- _文本摘录_:
┄┄┄┄┄┄
回顾 Flashattention
FlashAttention重排了Attention的计算,并利用tiling、recompute来显著加快速度并将内存使用量从二次降低到线性。tiling意味着我们从HBM(GPU内存)加载输入块到SRAM(快速缓存),对该块进行注意力计算,并在HBM中更新输出。由于不将大型中间注意力矩阵写入HBM,减少了内存读/写的数量,从而带来2-4倍的加速。
With tiling and softmax rescaling, we operate by blocks and avoid having to read/write from HBM, while obtaining the correct output with no approximation.
然而,由于在GPU上不同线程块和warp之间的工作划分不够优化,FlashAttention仍然存在一些低效问题,导致低占用率或不必要的共享内存读写。
FlashAttention 2
FlashAttention 2 在 FlashAttention 的基础上进行了进一步的性能优化,其计算结果仍然是严格对齐的。
Better Algorithm, Parallelism, and Work Partitioning
Fewer non-matmul FLOPs
可以理解为多利用Tensor Core
我们优化了FlashAttention的算法,减少了非矩阵乘法浮点运算。这很重要,因为现代GPU有专门的计算单元(例如,Nvidia GPU上的Tensor Cores)使得矩阵乘法运算更快。例如,A100 GPU最大理论吞吐量为312 TFLOPs/s的FP16/BF16矩阵乘法,但非矩阵乘法FP32只有19.5 TFLOPs/s。也可以理解为每个非矩阵乘法浮点运算是矩阵乘法浮点运算的16倍。为了保持高吞吐量,我们希望尽可能多地进行矩阵乘法运算。
┄┄┄┄┄┄
- _练习数据_:
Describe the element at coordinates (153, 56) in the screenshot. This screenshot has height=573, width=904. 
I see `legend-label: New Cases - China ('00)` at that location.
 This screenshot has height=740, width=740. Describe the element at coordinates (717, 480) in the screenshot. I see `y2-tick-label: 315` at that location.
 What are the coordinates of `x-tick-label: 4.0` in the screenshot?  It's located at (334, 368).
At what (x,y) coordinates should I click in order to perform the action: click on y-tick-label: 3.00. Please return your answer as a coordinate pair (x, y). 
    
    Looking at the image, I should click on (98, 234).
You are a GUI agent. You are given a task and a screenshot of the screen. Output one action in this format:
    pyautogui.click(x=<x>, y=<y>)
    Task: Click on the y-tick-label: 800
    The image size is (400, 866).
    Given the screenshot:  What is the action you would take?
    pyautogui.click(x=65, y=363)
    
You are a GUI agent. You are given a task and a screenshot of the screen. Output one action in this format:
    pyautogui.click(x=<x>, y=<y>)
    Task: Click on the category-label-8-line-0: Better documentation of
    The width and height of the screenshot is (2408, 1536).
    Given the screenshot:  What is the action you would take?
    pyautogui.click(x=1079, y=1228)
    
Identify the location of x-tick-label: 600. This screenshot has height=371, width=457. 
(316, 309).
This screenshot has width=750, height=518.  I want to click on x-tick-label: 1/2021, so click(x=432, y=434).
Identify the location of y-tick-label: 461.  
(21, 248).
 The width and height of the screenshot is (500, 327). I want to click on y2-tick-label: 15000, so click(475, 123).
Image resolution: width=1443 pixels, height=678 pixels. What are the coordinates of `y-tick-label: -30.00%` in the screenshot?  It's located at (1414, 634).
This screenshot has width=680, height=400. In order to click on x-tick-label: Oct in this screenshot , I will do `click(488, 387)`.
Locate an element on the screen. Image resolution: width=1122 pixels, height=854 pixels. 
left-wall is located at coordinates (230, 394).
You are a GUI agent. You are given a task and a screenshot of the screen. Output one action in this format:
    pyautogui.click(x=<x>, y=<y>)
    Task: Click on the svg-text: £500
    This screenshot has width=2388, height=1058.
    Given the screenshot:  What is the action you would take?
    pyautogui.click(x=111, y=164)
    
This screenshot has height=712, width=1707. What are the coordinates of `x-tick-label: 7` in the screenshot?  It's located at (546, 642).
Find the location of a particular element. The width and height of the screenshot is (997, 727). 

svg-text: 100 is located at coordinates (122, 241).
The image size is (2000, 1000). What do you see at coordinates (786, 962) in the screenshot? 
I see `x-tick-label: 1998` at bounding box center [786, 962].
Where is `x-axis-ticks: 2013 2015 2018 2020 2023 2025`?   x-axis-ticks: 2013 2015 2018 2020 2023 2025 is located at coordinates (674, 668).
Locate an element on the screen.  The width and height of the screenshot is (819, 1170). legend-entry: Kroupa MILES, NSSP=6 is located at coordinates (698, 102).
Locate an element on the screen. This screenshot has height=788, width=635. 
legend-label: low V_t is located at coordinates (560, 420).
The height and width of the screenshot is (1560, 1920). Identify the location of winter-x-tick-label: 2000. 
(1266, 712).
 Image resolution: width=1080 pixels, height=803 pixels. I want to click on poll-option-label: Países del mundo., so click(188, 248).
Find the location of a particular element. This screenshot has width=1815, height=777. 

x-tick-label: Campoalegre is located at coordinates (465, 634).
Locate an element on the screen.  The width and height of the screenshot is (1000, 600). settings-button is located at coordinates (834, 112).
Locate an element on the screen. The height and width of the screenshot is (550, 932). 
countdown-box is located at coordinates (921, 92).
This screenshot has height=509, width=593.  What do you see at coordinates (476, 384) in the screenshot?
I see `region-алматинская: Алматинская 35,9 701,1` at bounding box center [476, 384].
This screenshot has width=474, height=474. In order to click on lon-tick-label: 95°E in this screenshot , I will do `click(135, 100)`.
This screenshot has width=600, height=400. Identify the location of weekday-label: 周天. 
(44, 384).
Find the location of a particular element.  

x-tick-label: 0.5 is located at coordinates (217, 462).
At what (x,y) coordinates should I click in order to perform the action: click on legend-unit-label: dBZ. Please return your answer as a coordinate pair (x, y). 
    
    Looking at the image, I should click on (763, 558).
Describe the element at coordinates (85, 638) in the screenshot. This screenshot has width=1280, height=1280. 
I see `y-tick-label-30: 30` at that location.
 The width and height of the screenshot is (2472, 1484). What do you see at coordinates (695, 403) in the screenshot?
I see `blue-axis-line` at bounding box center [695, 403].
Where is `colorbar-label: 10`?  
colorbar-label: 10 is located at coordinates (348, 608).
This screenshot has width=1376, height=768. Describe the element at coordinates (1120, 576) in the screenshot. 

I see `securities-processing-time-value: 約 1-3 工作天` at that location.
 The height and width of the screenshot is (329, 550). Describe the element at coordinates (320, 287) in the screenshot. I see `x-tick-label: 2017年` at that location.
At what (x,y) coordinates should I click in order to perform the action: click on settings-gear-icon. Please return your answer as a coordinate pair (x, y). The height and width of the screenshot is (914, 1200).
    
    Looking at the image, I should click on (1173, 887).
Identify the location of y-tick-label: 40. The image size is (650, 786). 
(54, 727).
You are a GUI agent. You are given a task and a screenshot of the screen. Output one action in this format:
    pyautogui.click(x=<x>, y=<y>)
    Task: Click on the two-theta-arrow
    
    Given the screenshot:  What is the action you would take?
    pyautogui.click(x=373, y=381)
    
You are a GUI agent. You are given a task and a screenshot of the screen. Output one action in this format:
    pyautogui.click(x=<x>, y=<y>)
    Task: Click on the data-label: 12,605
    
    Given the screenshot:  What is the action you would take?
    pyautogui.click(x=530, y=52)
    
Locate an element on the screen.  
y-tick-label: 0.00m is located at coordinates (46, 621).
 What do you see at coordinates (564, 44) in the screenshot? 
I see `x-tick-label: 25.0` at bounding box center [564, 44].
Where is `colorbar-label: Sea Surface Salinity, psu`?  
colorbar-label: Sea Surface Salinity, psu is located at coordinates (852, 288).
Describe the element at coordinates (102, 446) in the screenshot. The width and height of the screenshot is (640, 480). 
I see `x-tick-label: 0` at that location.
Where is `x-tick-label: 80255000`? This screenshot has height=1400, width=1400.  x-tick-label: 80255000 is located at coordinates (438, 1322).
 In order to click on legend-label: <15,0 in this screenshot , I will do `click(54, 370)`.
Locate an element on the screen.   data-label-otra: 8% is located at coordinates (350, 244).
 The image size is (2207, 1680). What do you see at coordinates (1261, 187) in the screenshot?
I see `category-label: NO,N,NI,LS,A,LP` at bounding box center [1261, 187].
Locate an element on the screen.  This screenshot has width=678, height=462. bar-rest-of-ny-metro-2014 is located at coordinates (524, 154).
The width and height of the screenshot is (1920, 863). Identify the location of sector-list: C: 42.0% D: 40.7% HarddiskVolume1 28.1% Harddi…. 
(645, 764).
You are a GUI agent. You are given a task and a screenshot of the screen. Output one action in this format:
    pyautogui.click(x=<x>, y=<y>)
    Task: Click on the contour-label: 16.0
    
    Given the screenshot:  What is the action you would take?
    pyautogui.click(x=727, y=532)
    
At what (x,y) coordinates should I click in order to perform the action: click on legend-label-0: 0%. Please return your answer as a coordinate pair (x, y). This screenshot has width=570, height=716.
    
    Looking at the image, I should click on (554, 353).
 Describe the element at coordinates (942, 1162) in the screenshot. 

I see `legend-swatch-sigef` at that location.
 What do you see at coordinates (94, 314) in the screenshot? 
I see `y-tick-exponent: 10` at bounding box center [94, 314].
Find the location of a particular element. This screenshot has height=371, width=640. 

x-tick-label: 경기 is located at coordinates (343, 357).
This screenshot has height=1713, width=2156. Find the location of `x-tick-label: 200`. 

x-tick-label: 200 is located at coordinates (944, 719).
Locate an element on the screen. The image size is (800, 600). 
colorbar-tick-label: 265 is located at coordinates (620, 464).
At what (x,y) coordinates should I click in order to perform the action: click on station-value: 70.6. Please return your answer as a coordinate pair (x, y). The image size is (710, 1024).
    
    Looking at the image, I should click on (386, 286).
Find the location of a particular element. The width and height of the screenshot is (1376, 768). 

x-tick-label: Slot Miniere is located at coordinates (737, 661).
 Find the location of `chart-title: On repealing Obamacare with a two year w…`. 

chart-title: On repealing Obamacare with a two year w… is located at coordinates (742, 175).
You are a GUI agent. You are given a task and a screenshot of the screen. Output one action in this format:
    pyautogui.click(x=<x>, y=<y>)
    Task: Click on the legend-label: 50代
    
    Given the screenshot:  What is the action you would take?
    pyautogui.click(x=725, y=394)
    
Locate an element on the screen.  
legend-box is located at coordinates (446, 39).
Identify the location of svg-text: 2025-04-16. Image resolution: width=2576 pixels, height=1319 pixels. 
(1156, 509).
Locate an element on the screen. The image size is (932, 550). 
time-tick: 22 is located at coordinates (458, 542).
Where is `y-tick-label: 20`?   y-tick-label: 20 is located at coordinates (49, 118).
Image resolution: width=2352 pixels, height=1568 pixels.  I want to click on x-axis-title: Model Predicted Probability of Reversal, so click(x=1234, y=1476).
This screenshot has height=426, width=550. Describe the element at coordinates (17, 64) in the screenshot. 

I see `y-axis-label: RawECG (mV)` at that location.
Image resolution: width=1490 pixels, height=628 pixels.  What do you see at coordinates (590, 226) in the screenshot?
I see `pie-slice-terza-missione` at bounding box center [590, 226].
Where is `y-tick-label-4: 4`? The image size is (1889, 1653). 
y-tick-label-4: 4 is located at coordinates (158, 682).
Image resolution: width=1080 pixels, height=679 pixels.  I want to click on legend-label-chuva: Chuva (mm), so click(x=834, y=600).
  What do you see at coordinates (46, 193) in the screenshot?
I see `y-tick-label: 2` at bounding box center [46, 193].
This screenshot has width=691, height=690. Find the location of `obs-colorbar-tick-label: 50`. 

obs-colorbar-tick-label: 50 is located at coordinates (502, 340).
┄┄┄┄┄┄
- _待解问题_:
a – 请抄写 FlashAttention 这段文字中从“回顾 Flashattention”开始、到“在 FlashAttention 的基础上进行了进一步的性能优化,其计算结果仍然是严格对齐的。”结束的部分。
b – 根据 FlashAttention 这段文字,A100 GPU 进行 FP16/BF16 矩阵乘法的最大理论吞吐量是多少?

- _参考答案_:
a –
回顾 Flashattention
FlashAttention重排了Attention的计算,并利用tiling、recompute来显著加快速度并将内存使用量从二次降低到线性。tiling意味着我们从HBM(GPU内存)加载输入块到SRAM(快速缓存),对该块进行注意力计算,并在HBM中更新输出。由于不将大型中间注意力矩阵写入HBM,减少了内存读/写的数量,从而带来2-4倍的加速。
With tiling and softmax rescaling, we operate by blocks and avoid having to read/write from HBM, while obtaining the correct output with no approximation.
然而,由于在GPU上不同线程块和warp之间的工作划分不够优化,FlashAttention仍然存在一些低效问题,导致低占用率或不必要的共享内存读写。
FlashAttention 2
FlashAttention 2 在 FlashAttention 的基础上进行了进一步的性能优化,其计算结果仍然是严格对齐的。

b – 312 TFLOPs/s。